What is eczema? A path to ending the misery is non-fiction. It’s full of medical facts presented in a readable format.

What would drive me to delay a burgeoning career as a novelist to write a factual book on a topic of such abject misery? The number of parents who asked me why the doctors won’t explain eczema. These were parents of children with Atopic Eczema, an insidious skin condition delivering great unhappiness for the victims and their families.

I had suffered from bad eczema at university so I knew a lot about it. As my learning of disease processes developed I came to the realisation that the eczema was actually my skin reacting in a protective manner against products I was using to treat the eczema. The treatment was the cause. I was training to become a veterinary surgeon so being able to end a human condition had little relevance.

Decades later I was ending Chronic Hand Eczema for nurses and it dawned on me I was utilising the skills learned from my own experience. I had ended my eczema and the nurses seemed happy to have wonderful skin after years of eczema, all of which suggested I had something to offer.

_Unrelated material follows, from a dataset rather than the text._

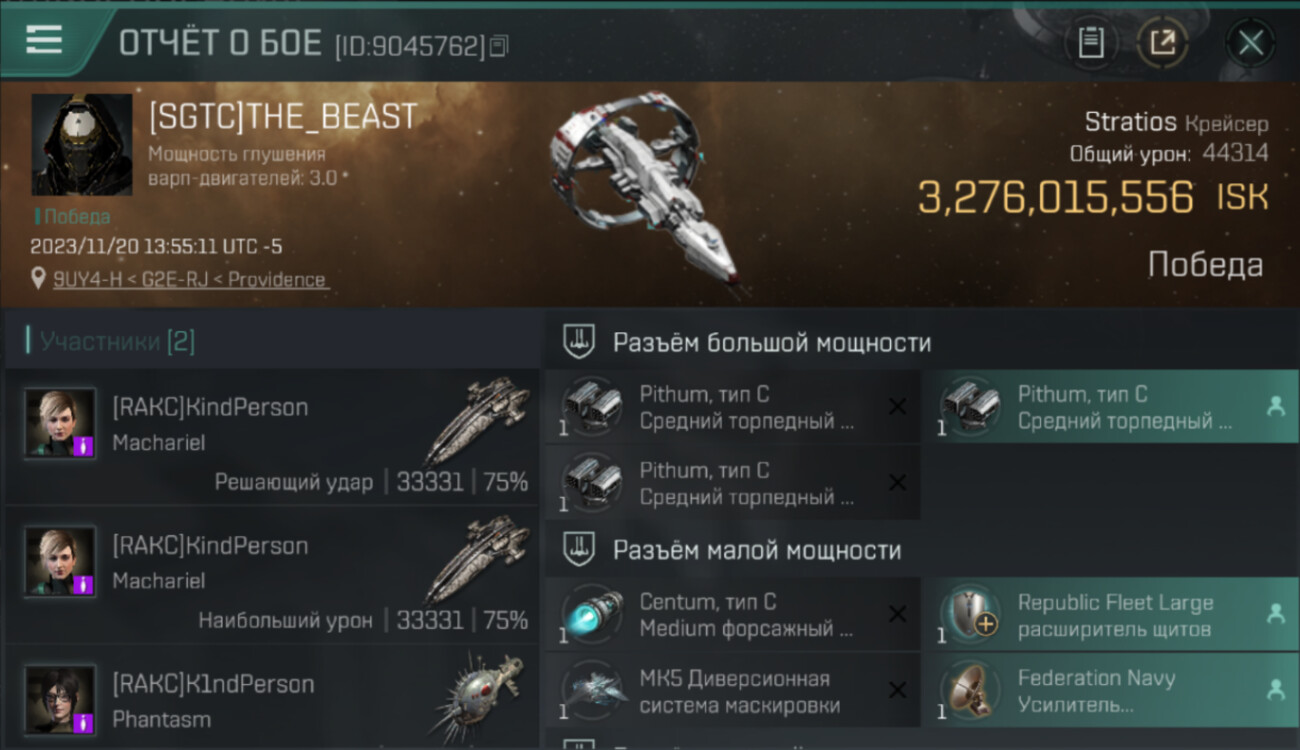The height and width of the screenshot is (750, 1300).
Task: Open THE_BEAST pilot portrait
Action: (82, 144)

I wrote the book as though it was a sequence of coaching sessions. The aim was to have the parents come to their own realisation that the products they were being advised to apply to their child’s red skin were the problem. It was important for it to be their realisation as that presented them with the choice of doing more of the same or opting to do something different. When they did the latter the skin could heal itself.

To reinforce their confidence I included a 5,000 word review of the medical literature as an appendix. The parents gained the added conviction of knowing they knew what the doctors had chosen to not tell them. In reality the doctors did not know what is in the book and now we are sharing the scientific logic with medical colleagues, including dermatologists.